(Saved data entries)
--------------------------------------------------

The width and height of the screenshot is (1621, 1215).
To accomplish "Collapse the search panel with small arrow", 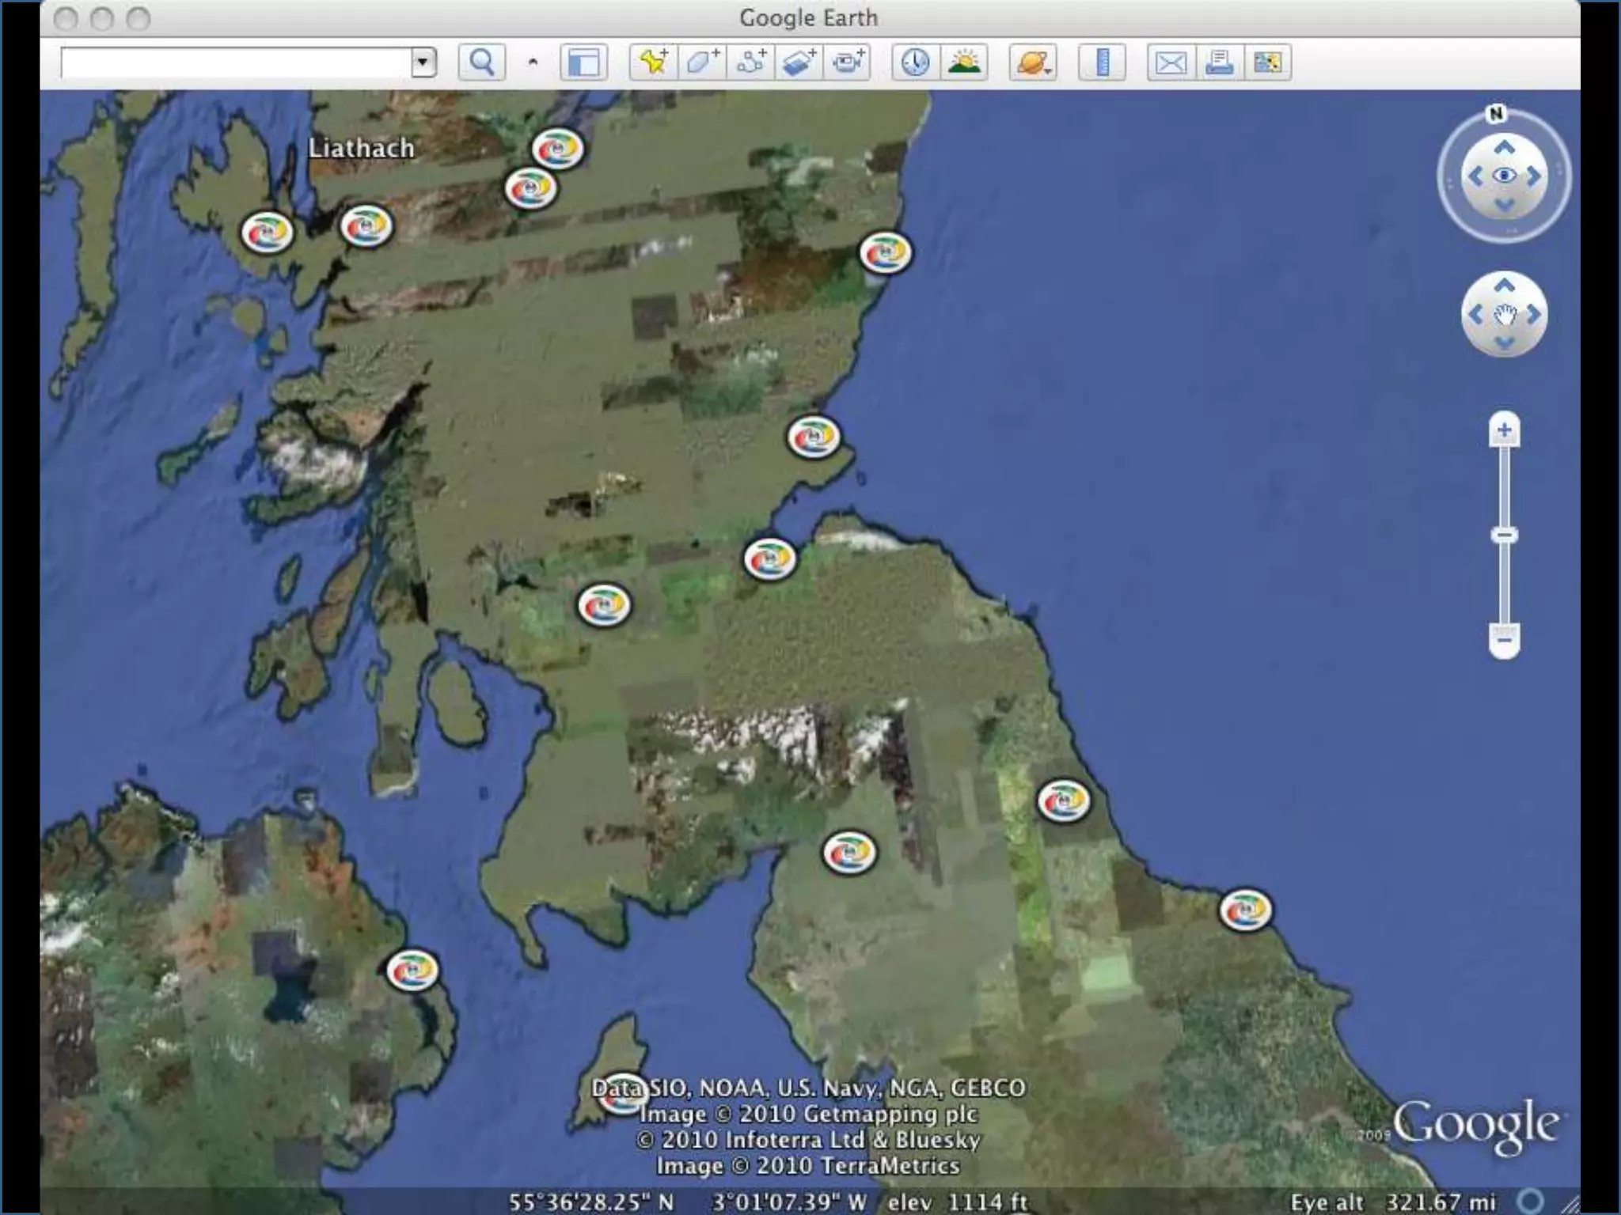I will click(x=533, y=62).
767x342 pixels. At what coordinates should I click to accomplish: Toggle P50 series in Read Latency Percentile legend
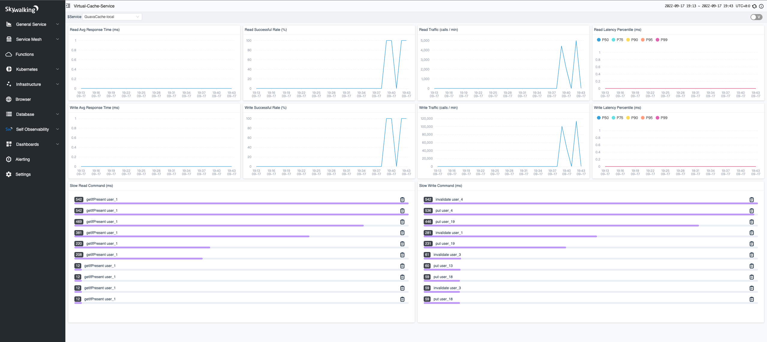(x=603, y=40)
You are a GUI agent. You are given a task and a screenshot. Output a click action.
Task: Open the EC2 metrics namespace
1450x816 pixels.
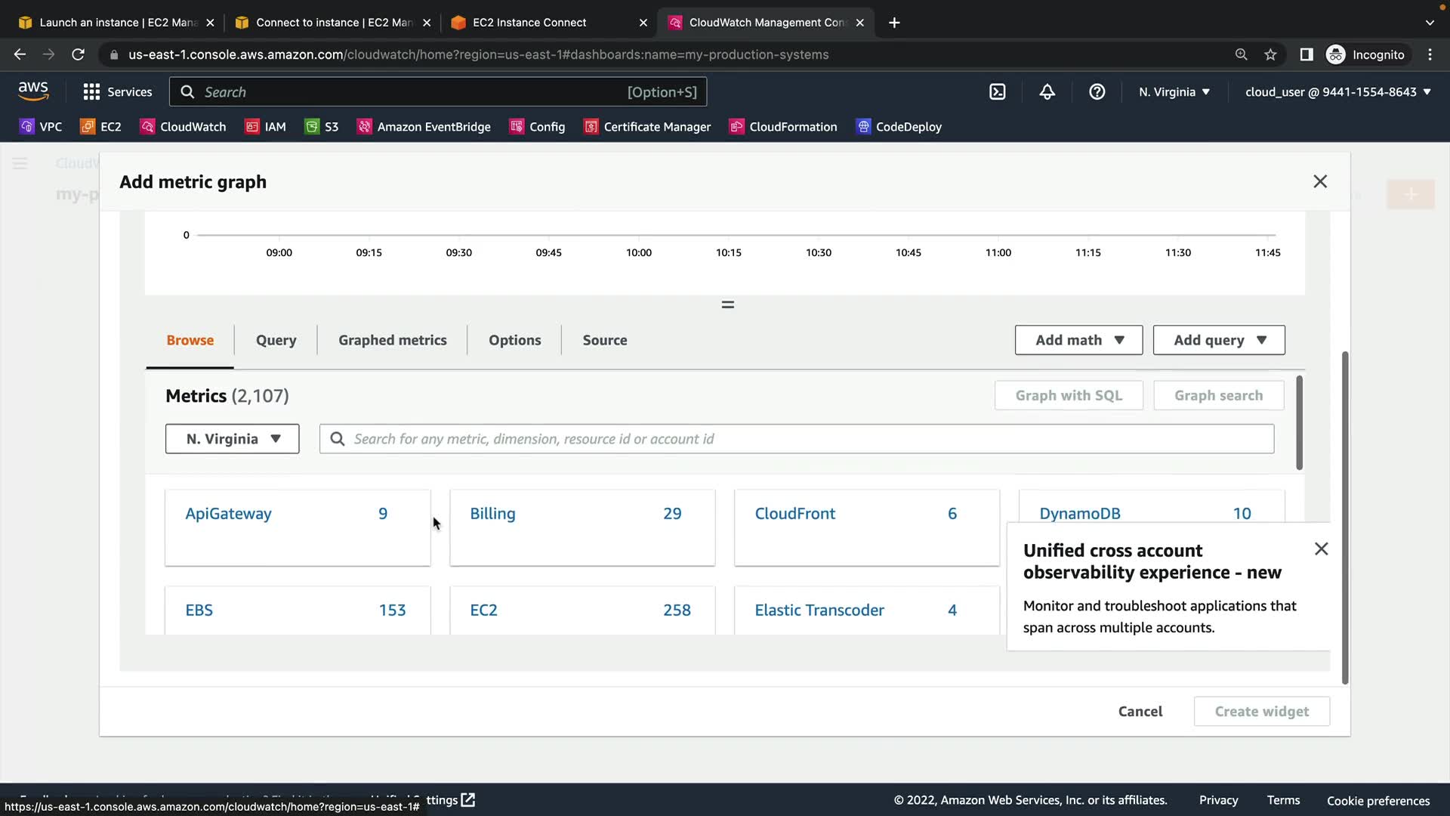pyautogui.click(x=483, y=610)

--------------------------------------------------

TASK DESCRIPTION:
Show, from the entries above, every line that includes the string "screenshot".

SOLUTION TO THE PROBLEM:
The width and height of the screenshot is (1621, 1215).
You are a GUI agent. You are given a task and a screenshot. Output a click action.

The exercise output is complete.